Lists: | pgsql-performance |
---|
From: | Tobias Brox <tobias(at)nordicbet(dot)com> |
---|---|
To: | pgsql-performance(at)postgresql(dot)org |
Subject: | long running transactions |
Date: | 2006-10-10 16:10:27 |
Message-ID: | 20061010161027.GA18908@oppetid.no |
Views: | Raw Message | Whole Thread | Download mbox | Resend email |
Lists: | pgsql-performance |
While doing a verbose vacuum, I'm constantly hitting things like:
DETAIL: 3606 dead row versions cannot be removed yet.

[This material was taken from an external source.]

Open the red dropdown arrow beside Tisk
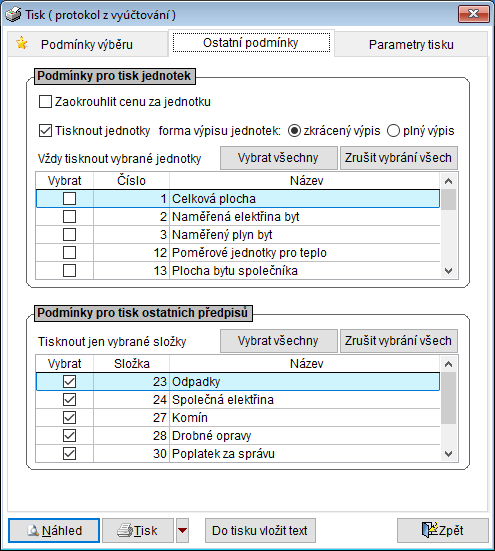Image resolution: width=495 pixels, height=551 pixels. tap(182, 530)
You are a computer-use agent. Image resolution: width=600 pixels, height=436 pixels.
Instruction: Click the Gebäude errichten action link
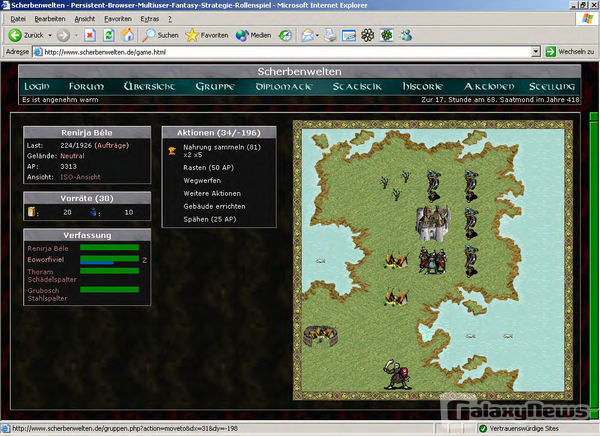coord(214,206)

I believe this is a problem, because I still do have some empty tables
requireing up to 3-400 ms just to check if the table is empty (see
thread "slow queue-like empty table").
If pg_stat_activity.query_start actually is the start time of the
transaction, then we've gotten rid of all the real long-running
transactions. Then again, if pg_stat_activity.query_start actually was
the start time of the transaction, the attribute would have been called
pg_stat_activity.transaction_start, right?

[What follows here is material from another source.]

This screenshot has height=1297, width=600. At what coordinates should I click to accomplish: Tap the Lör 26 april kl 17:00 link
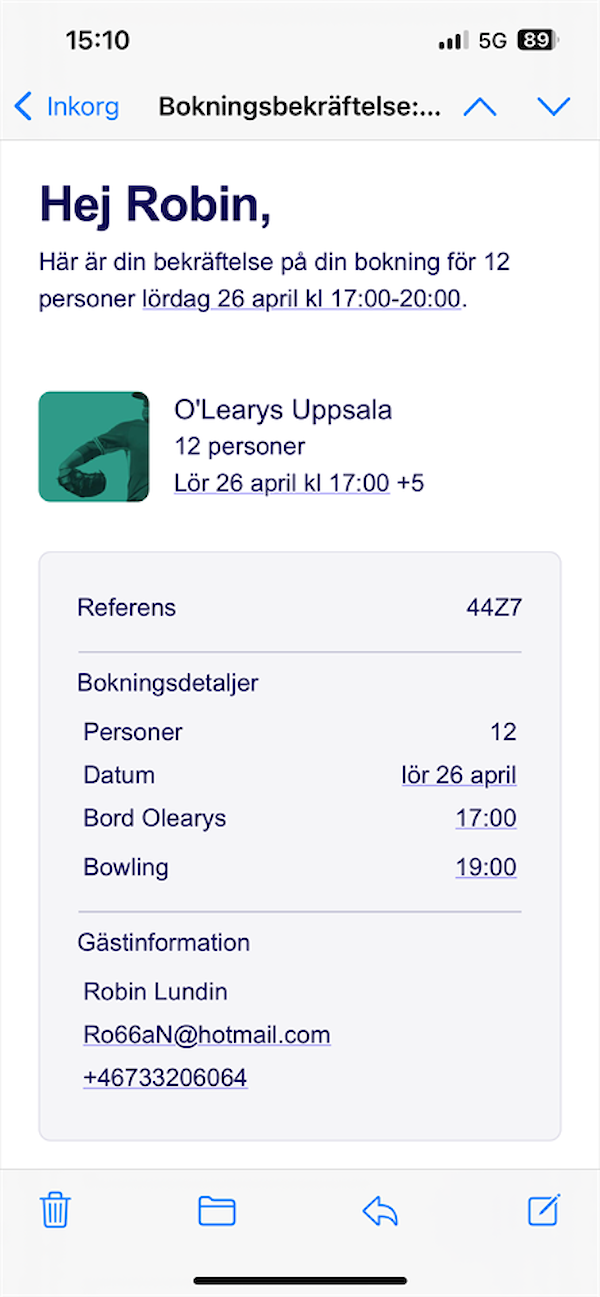click(x=281, y=483)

Is there any way to find the longest running transaction?
From: | Tom Lane <tgl(at)sss(dot)pgh(dot)pa(dot)us> |
---|---|
To: | Tobias Brox <tobias(at)nordicbet(dot)com> |
Cc: | pgsql-performance(at)postgresql(dot)org |
Subject: | Re: long running transactions |
Date: | 2006-10-10 16:23:40 |
Message-ID: | 25404.1160497420@sss.pgh.pa.us |
Views: | Raw Message | Whole Thread | Download mbox | Resend email |
Lists: | pgsql-performance |
Tobias Brox <tobias(at)nordicbet(dot)com> writes:
> If pg_stat_activity.query_start actually is the start time of the
> transaction,
... but it isn't.
> Is there any way to find the longest running transaction?

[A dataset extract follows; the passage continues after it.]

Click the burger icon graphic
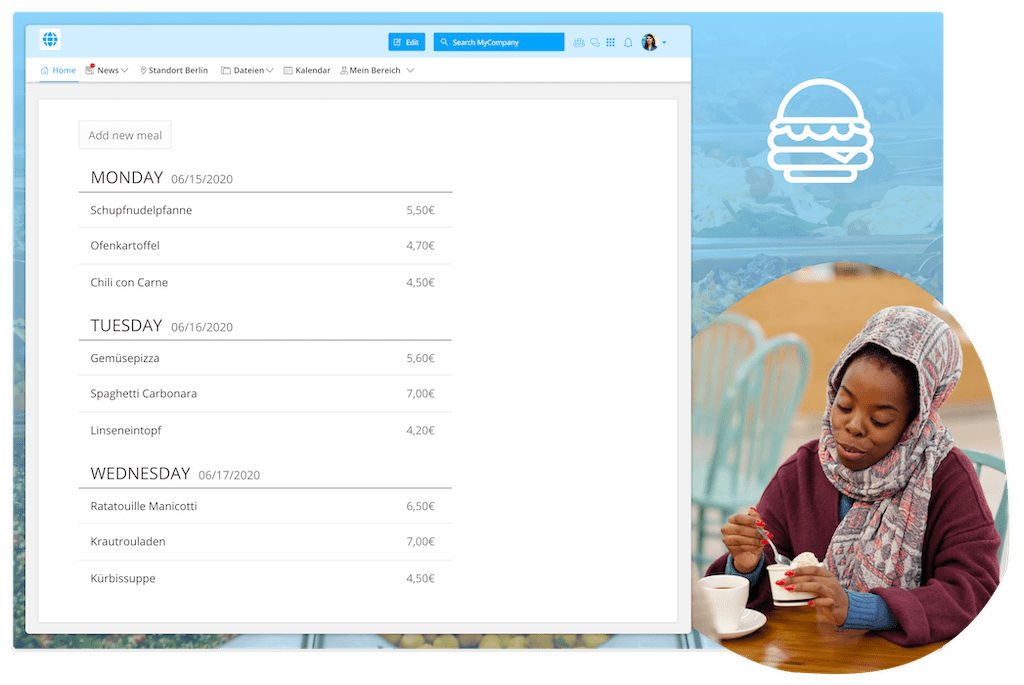 click(820, 131)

Look in pg_locks to see the lowest-numbered transaction ID --- each
transaction will be holding exclusive lock on its own XID. You can
correlate that back to pg_stat_activity via the PID.
regards, tom lane
From: | Tobias Brox <tobias(at)nordicbet(dot)com> |
---|---|
To: | Tom Lane <tgl(at)sss(dot)pgh(dot)pa(dot)us> |
Cc: | Tobias Brox <tobias(at)nordicbet(dot)com>, pgsql-performance(at)postgresql(dot)org |
Subject: | Re: long running transactions |
Date: | 2006-10-10 16:39:13 |
Message-ID: | 20061010163913.GA8097@oppetid.no |
Views: | Raw Message | Whole Thread | Download mbox | Resend email |
Lists: | pgsql-performance |
[Tom Lane - Tue at 12:23:40PM -0400]
> Look in pg_locks to see the lowest-numbered transaction ID --- each
> transaction will be holding exclusive lock on its own XID. You can
> correlate that back to pg_stat_activity via the PID.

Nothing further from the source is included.